Lab VM is broke cause pkg install opnsense-24.1.8 wouldn't reinstall back after removing it - need to duplicate 24.1.6 VM again.

I've already updated my 24.1.6 to 24.1.8 three times now.  Every update via opnsense updater resulted in broken unbound - and a somewhat sluggish opnsense.

Can see in previous posts that after the reboot of 24.1.8, the 2nd update run it does bunch of cleanup of python 3.9 (meaning doesn't do python cleanup during first 24.1.6 to 24.1.8 update)

After new lab VM I am going to try just manual update of unbound:
pkg install unbound-1.20.0

But will opnsense allow unbound update this way?  Or give another reference to opnsense-24.1.8 being marked as vital and prevent update of unbound 1.20.0 over top of existing 1.19.3?  I'll find out.

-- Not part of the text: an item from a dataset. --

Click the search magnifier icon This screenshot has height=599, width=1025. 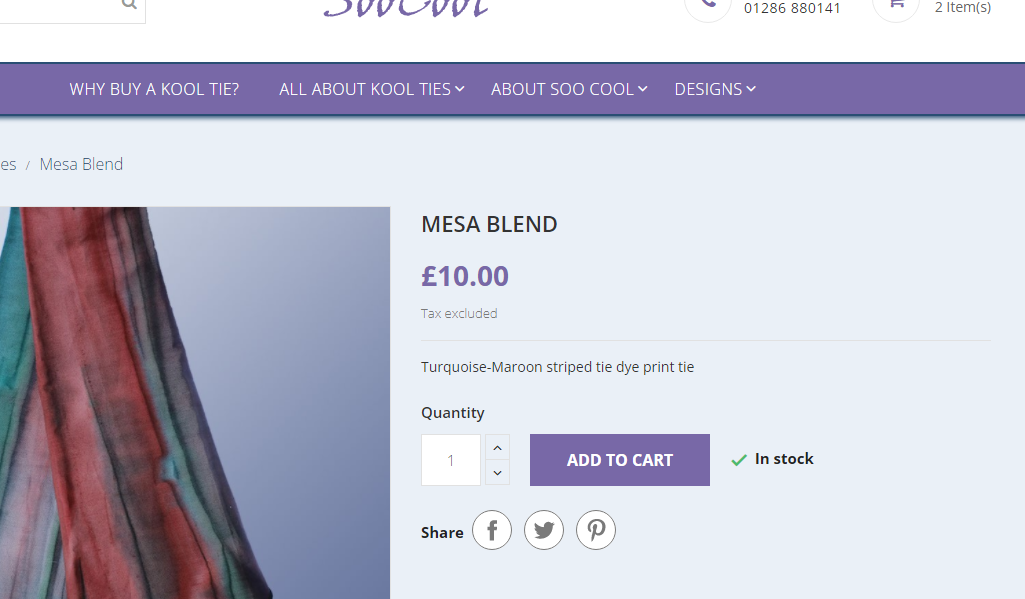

Ok believe I've identified issue...Its unbound version

Per 24.1.7 release notes it says unbound updated to unbound-1.20.0

Yet my 24.1.8 still has unbound-1.19.3 

Health check which appears to hang finally returned:
unbound-1.19.3 version mismatch, expected 1.20.0_1

So tried
pkg remove unbound-1.19.3
Installed packages to be REMOVED:
        opnsense: 24.1.8
        unbound: 1.19.3

pkg: Cannot delete vital package: opnsense!
pkg: If you are sure you want to remove opnsense,
pkg: unset the 'vital' flag with: pkg set -v 0 opnsense


pkg set -v 0 opnsense

pkg install opnsense-24.1.8

Installed packages to be UPGRADED:
        pkg: 1.19.2_1 -> 1.21.3 [FreeBSD]

pkg install unbound-1.20.0  (unbound-1.20.0_1 not found)

New packages to be INSTALLED:
        fontconfig: 2.15.0_2,1 [FreeBSD]
        freetype2: 2.13.2 [FreeBSD]
        graphite2: 1.3.14 [FreeBSD]
        libICE: 1.1.0_2,1 [FreeBSD]
        libSM: 1.2.3_1,1 [FreeBSD]
        libX11: 1.8.7_1,1 [FreeBSD]
        libXau: 1.0.9_1 [FreeBSD]
        libXdmcp: 1.1.5 [FreeBSD]
        libXext: 1.3.6,1 [FreeBSD]
        libXfixes: 6.0.0_1 [FreeBSD]
        libXrender: 0.9.10_2 [FreeBSD]
        libfontenc: 1.1.8 [FreeBSD]
        libxcb: 1.16.1 [FreeBSD]
        png: 1.6.43 [FreeBSD]
        unbound: 1.20.0 [FreeBSD]
        xorgproto: 2023.2 [FreeBSD]
        zstd: 1.5.6 [FreeBSD]


However upon reviewing installed packages opnsense 24.1.8 package did not install properly.
Re-attempted pkg install opnsense-24.1.8 and tells me not found in repo?

Now this lab VM is broken...I will re-attempt this one more time with just trying to update unbound rather than removing 1.19.3.  But it will likely tell me its locked?

Can anyone share manual install procedure of opnsense base / kernel or point to documentation? 
I'm unexperienced with manual package management as opnsense updater usually works.